══ Extract provided ══

Anget Square at the GCTC: A warm antidote to a dark December.

Ottawa Citizen, Dec. 5 2015. Angel2SC_0052 Photographer, Vartanova

Ottawa’s Lowertown could be a rough place for 12-year-olds in the mid-1940s. Racism, pitched battles with other kids, nasty teachers: such hurdles sometimes made life something to be survived more than celebrated. But while Angel Square, Janet Irwin’s loving and vibrant stage adaptation of Brian K. Doyle’s 1984 novel of the same name, sharply limns the rough side of life, it also excites our envy of those urban kids of long ago – their freedom, their resilience, their sense of place and community.

═══

» **Directive 1**: According to the Angel Square review, who wrote the 1984 novel that the stage adaptation is based on?
» **Directive 2**: Repeat the stretch of the Angel Square review from "Ottawa Citizen, Dec." through "place and community.", and swap in "Sandy Hill" wherever "Lowertown" appears.

══ Supplied material ══

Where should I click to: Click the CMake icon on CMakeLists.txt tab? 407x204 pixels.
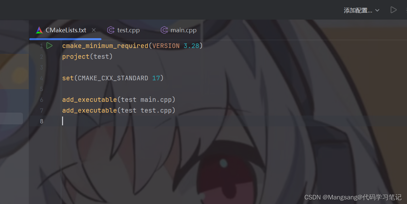39,30
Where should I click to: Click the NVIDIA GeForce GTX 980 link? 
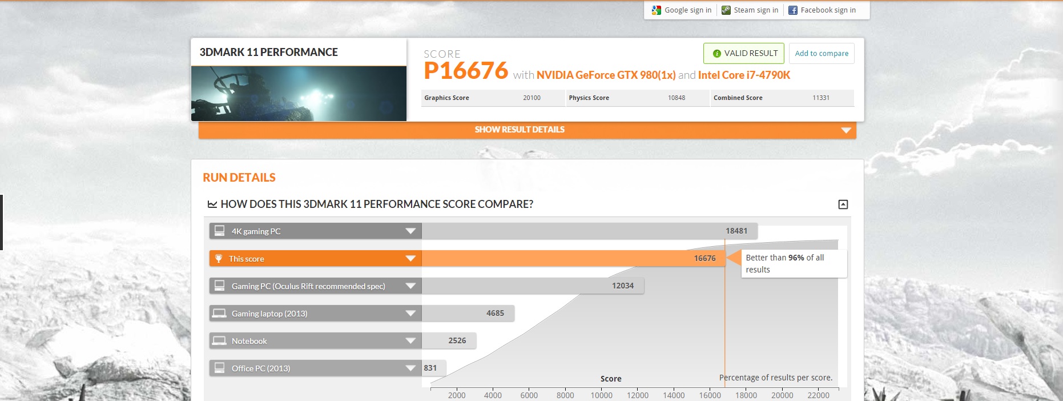(x=606, y=75)
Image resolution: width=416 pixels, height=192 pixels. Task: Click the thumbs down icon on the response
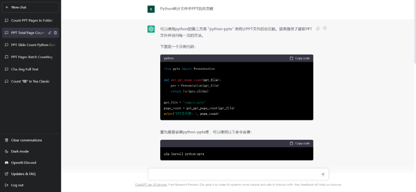325,28
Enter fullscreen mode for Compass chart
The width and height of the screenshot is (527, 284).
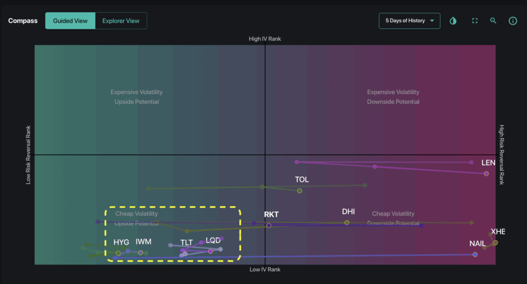475,21
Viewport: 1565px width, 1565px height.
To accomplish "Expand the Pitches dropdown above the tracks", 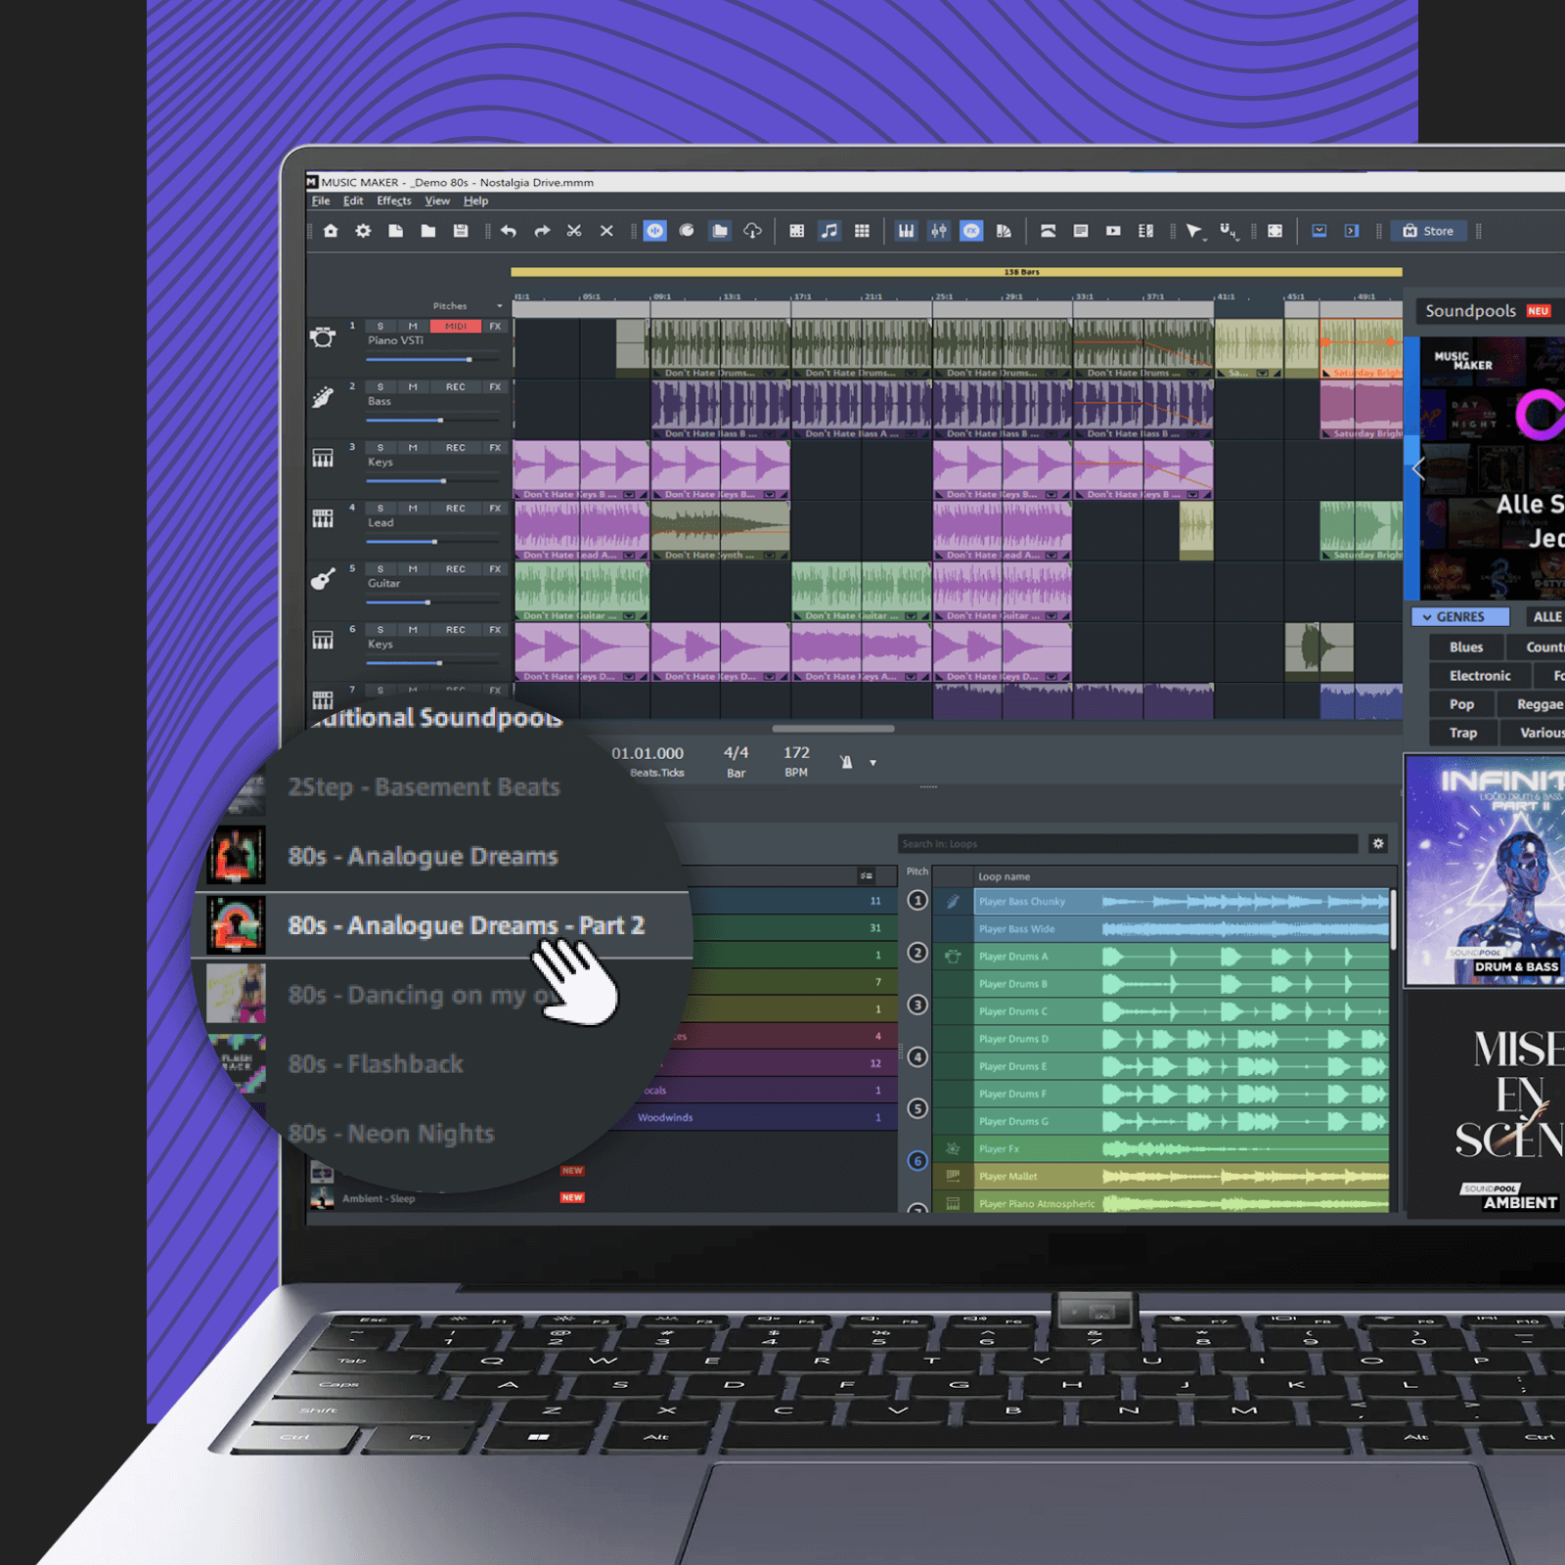I will [x=499, y=306].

═══

» **Expected answer 1**: Brian K. Doyle

» **Expected answer 2**:
Ottawa Citizen, Dec. 5 2015. Angel2SC_0052 Photographer, Vartanova

Ottawa’s Sandy Hill could be a rough place for 12-year-olds in the mid-1940s. Racism, pitched battles with other kids, nasty teachers: such hurdles sometimes made life something to be survived more than celebrated. But while Angel Square, Janet Irwin’s loving and vibrant stage adaptation of Brian K. Doyle’s 1984 novel of the same name, sharply limns the rough side of life, it also excites our envy of those urban kids of long ago – their freedom, their resilience, their sense of place and community.